# Using the information:
1) In the ankle-injury blog post, how many surgeries has the writer had on the ankle in total?
2) Carry on the ankle-injury blog post from its final sentence.

(Supplied passage begins)

Well this has been fucking intense, excuse my french. I never thought in a thousand and eight years that I would ever be disabled. Yet, here I am. Unable to walk for the past four months. This journey is long and uncertain. I have had to dig in deep, deeper than I ever imagined.
After my accident I wrote about the harrowing experience of jumping into the Mediterranean Sea and breaking my ankle in this blog. Regretfully, I believed the doctor in Spain when he prescribed that I stay off of it completely, articulate 1000 times/day, then start rehab in two months. Since my first surgery I have had three reconstructive surgeries on my ankle, four in total.
Luckily, my surgeon here in Portland, Oregon is a genius and I believe he is able to salvage my limb. When I first crutched into his office I was six weeks post trauma, confused, emotional and presented with an infected non-union distal tibial pilon fracture, fibular fracture and exposed internal hardware. It was not good.

(Supplied passage ends)
(Provided material begins)

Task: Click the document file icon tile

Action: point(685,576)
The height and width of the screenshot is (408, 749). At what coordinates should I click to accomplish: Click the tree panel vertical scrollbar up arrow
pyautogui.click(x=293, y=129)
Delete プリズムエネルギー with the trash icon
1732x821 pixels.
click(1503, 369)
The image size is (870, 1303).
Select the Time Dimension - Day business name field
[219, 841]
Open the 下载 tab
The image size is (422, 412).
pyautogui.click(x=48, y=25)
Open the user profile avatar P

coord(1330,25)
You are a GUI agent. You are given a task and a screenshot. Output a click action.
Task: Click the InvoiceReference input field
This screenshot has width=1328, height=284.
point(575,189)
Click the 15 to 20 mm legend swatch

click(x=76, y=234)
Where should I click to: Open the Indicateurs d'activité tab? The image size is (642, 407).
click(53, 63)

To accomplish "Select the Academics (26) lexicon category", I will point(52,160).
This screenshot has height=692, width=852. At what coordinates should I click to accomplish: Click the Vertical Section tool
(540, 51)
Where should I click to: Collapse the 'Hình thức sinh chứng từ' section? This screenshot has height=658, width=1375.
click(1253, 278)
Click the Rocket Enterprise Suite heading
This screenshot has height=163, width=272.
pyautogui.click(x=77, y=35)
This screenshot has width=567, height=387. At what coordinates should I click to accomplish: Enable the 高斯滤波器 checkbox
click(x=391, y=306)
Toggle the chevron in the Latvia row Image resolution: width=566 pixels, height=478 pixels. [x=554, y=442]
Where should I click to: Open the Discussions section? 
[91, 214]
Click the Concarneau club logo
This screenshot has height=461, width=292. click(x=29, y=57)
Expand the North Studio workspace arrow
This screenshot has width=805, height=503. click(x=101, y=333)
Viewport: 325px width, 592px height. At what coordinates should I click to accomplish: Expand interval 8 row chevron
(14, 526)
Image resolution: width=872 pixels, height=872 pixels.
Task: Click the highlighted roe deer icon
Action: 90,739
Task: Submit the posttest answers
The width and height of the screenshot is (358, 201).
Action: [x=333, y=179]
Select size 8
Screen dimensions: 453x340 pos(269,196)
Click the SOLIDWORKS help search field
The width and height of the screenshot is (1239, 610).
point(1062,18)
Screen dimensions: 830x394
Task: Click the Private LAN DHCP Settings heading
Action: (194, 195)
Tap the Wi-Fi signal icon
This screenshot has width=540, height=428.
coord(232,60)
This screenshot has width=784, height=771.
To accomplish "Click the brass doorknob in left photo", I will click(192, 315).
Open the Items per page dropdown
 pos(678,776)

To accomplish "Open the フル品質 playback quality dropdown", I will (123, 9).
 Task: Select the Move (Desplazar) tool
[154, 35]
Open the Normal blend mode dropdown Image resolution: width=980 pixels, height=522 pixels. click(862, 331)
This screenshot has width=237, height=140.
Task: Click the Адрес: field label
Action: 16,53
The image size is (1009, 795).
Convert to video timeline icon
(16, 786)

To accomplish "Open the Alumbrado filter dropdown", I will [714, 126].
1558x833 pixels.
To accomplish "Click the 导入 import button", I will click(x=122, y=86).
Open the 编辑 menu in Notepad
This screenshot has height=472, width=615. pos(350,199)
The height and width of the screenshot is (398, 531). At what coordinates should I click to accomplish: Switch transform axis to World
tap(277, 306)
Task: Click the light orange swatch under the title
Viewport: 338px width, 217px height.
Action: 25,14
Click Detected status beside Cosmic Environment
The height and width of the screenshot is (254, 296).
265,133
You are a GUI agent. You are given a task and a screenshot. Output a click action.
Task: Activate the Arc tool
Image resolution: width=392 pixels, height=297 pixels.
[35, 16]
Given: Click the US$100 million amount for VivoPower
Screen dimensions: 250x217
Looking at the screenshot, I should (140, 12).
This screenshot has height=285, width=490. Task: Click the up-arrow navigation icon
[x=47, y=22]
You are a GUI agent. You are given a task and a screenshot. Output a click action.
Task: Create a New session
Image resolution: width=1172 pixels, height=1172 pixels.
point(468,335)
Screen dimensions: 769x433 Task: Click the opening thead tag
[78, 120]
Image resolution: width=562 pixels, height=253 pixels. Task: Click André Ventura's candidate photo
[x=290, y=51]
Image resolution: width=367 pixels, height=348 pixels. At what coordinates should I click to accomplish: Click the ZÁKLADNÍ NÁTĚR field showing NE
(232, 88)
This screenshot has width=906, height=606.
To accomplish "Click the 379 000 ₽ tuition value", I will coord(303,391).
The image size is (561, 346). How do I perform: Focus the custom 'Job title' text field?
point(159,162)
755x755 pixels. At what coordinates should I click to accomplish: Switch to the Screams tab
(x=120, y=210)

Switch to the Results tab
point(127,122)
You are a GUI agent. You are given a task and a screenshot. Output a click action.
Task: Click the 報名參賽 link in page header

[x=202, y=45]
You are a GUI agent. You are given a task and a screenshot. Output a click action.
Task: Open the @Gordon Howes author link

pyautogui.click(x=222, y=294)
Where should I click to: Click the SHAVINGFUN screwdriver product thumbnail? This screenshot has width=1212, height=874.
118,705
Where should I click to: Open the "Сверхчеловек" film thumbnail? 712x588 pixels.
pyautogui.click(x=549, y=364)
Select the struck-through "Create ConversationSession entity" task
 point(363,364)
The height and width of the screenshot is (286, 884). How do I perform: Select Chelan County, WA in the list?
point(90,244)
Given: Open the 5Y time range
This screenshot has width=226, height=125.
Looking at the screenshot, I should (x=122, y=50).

(Provided material ends)

# Responses to the exercise:
1) Four.

2)
It is a long story of how I got there but suffice it to say that as I made my way back to my family in the USA I saw a number of doctors whom obviously didn't know how to treat, prescribe or advise me. The incredible man who is saving my foot now reminds me regularly to let the past go and focus on my future. He is right. What's done is done and there is nothing that will change what happened. Nothing.
I have heard of people breaking bones. From what I could tell they end up in a cast or I'd see them crutch by and eventually they heal and walk again. I naively thought it was going to be that simple for me. Have the surgery, lay low for a few months then BAM! get back to life. Little did I realize at the time that this is my life. And these are my lessons. And this is my fate. As heart breaking as it is some days this is my current reality and so I must face it.
To face my fear, weakness and insecurity is not something I like to do. It kinda makes my face wince. I mean, really? really. Ok, fine. So I did and I am. What I am finding is both absolutely terrifying and uniquely liberating. After I woke up still drowsy from my second surgery I slowly became aware that my right foot had pins through my bones fixed to a steal cage called an Iliazarov apparatus. It was so big, heavy, awkward and wide like a cement brick that it took me a couple days to learn how to get myself to the toilet. I already managed to carefully navigate to the Komodo by my bed. For fuck sake! I was so graceful, strong and agile before. Humbling experience to say the least.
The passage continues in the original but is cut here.